Crise Económica e Descontentamento Político
A primeira crise ocorreu em 1864, com a paralisação da construção de ferrovias, a falta de investimento estrangeiro, a queda dos preços e a escassez de algodão. Em 1866, um crash do mercado de ações em toda a Europa levou à ruína de muitos pequenos investidores. A tudo isto, deve-se adicionar o clima de descontentamento político.

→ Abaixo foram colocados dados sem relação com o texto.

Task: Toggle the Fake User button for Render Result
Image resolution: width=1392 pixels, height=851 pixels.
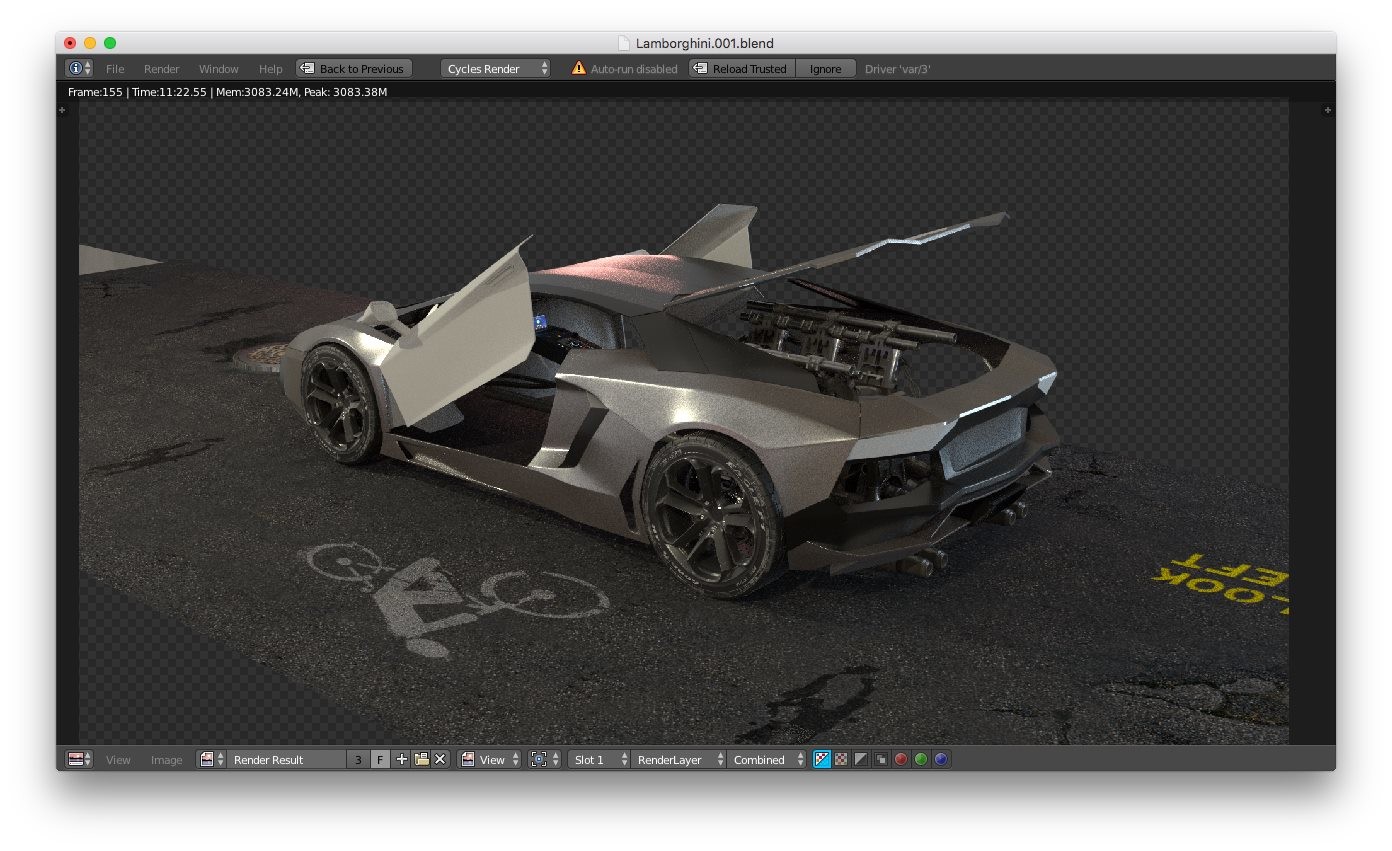Action: [x=380, y=759]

Em 1864, o clima académico começou a rarear. Alguns professores krausistas, como Sanz del Río ou Canalejas, defendiam a abertura de ideias. Em outubro de 1864, o ministro do Fomento, Alcalá Galiano, emitiu uma ordem régia que proibia a divulgação, nas cátedras, de ideias contrárias à religião católica, à monarquia ou à Constituição. A imprensa, através de Castelar, protestou contra a saída das Cortes da liberdade académica. Mas quando se vendeu parte do património nacional para cobrir o défice e compensar a Rainha com 25% das vendas, Castelar publicou um artigo criticando a legalidade da operação. O Governo ordenou ao reitor Montalbán o afastamento de Castelar. Ele recusou e demitiu-se. Os estudantes procuraram permissão para uma serenata de despedida.
Levantes e o Fim da Monarquia Isabelina
A 22 de junho de 1866, ocorreu o Levante do Quartel de San Gil, onde 1200 artilheiros se revoltaram e tentaram tomar o controlo de Madrid. A base foi tomada de assalto, resultando em 60 mortos, aos quais se somaram 66 executados. Outra tentativa foi esmagada por Narváez em Gerona. Após o fracasso, muitos foram exilados. Narváez suspendeu as Cortes, fechou todos os jornais e perseguiu todos os que criticavam o governo.
Em 1866, progressistas e democratas assinaram o Pacto de Ostende. O'Donnell morreu em 1867 e Narváez em 1868. Quando Serrano e a própria União Liberal aderiram ao pacto, ficou claro que o fim da monarquia isabelina ocorreria em setembro de 1868, após a Revolução Gloriosa.